By Randal C. Hill
Attention Harrison Ford fans: Grab a red-ink pen and mark June 30 on your calendar right now! That’s the day Walt Disney Productions releases “Indiana Jones and the Dial of Destiny.”
With the first four Indiana Jones movies, Paramount Pictures distributed the blockbusters that featured Steven Spielberg as director and George Lucas as the idea man. Disney now owns the franchise, but Spielberg and Lucas are still listed as executive producers. Dial is directed by James Mangold, who is also one of the four scriptwriters. He says, “It became really important to me to figure out how to make this movie about a hero at sunset.”
This will be the first Ford-fueled release since 2008’s “Indiana Jones and the Kingdom of the Crystal Skull.” The latest tale features the elements of earlier Jones narratives, the original releases being an homage to the Saturday matinee action serials of the 1930s and 1940s.
Here the brilliant college professor and world-circling adventurer has taken on a new colleague, the daughter of one of Indy’s old friends. Helena Shaw is portrayed by winsome Phoebe Waller-Bridge, a pop-culture icon in her native UK, where she stars in the TV comedy series Fleabag.
In Dial, Shaw says to Jones, “Dad told me you found something on a train during the war – a dial that could change the course of history.” Indiana, who had never possessed the crucial artifact, admits, “I’ve been looking for this all my life.” In the duo’s rock ‘em, sock ‘em quest for the enigmatic prize of all prizes, the pair crash heads with Nazi villain Jurgen Voller (Mads Mikkelson) as Jones’s lip-curling nemesis.
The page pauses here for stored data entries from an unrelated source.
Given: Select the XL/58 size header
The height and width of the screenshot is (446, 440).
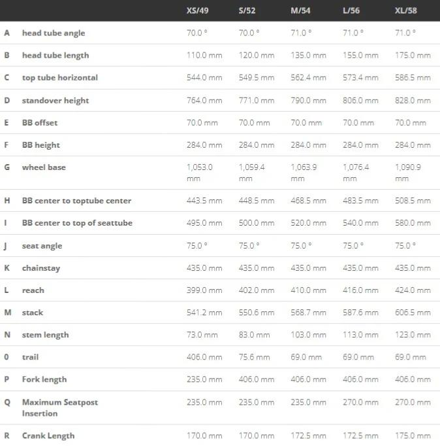Looking at the screenshot, I should pyautogui.click(x=405, y=11).
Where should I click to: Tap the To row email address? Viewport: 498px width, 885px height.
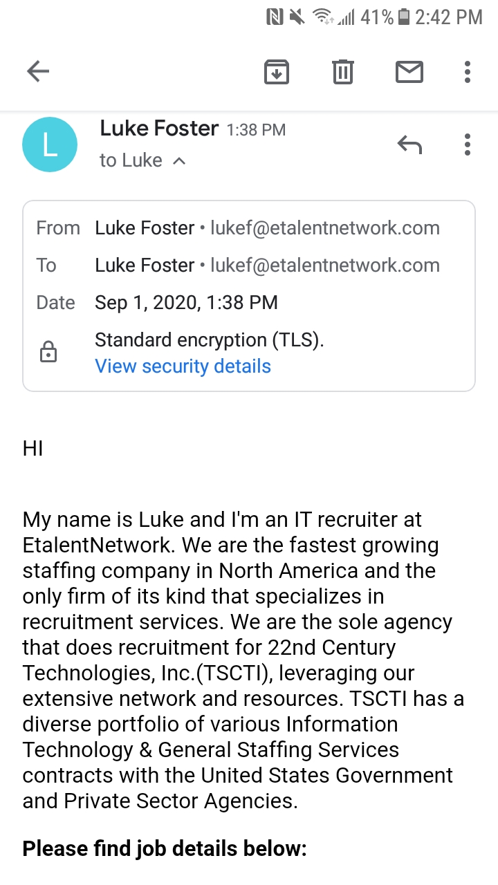tap(325, 266)
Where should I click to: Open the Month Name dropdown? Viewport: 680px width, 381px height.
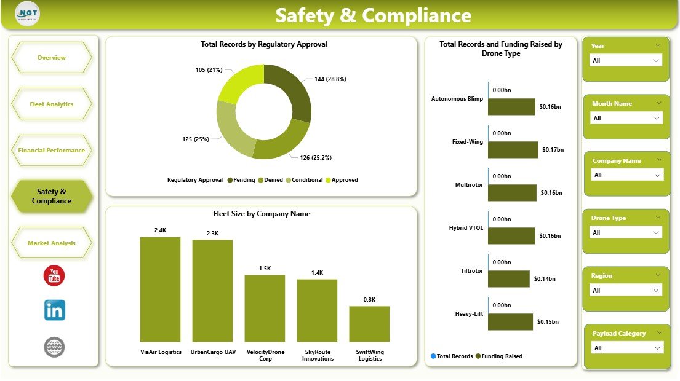pyautogui.click(x=626, y=118)
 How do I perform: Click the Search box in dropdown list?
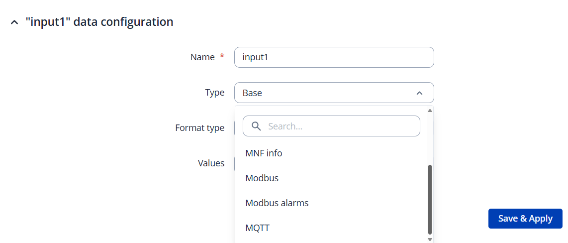[x=338, y=126]
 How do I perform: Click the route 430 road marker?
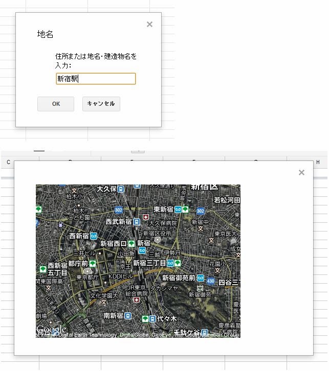click(x=211, y=281)
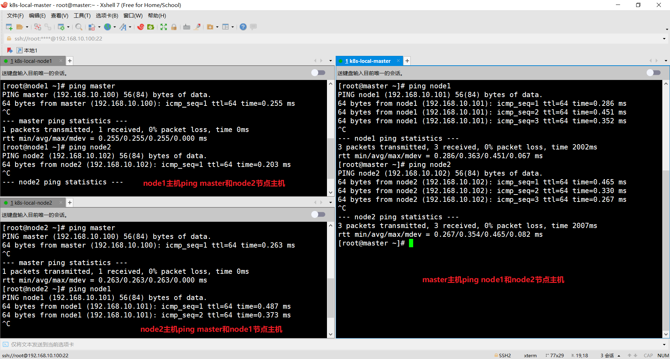Click the highlighter pen toolbar icon

click(197, 27)
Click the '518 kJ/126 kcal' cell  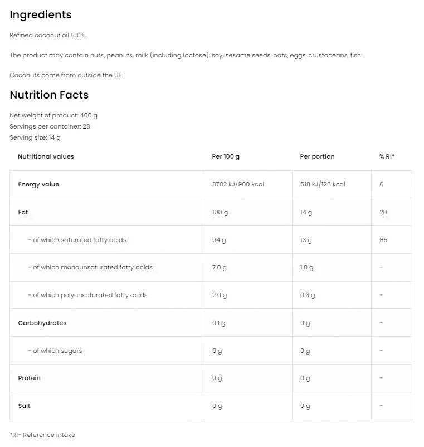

“Dial of Destiny,” set in 1969, depicts Indy as a 70-year-old facing retirement. (Ford turns 81 on July 13.) Ford was digitally de-aged for the movie’s 1944 opening, which reportedly “spooked” him when he first viewed the changes.
In contrast to the traditional action-movie hero, Indiana Jones is refreshingly imperfect; the adventure-loving archaeologist has been shown as a guy who makes mistakes, gets his feelings hurt and maintains a paralyzing fear of snakes.
Ford’s voice may now be gravelly and his face a roadmap of wrinkles, but “Dial of Destiny” shows that this guy can still snap a bullwhip, leap (somewhat) gracefully onto a horse, and offer a sexy sideways smile that has become his trademark as the best-loved escapade-embracing archeologist in movie history.
Though nobody doubts the box-office success of Disney’s forthcoming release, Ford’s character will not be recast later. “I’m Indiana Jones,” Ford says matter-of-factly. “When I’m gone, he’s gone.”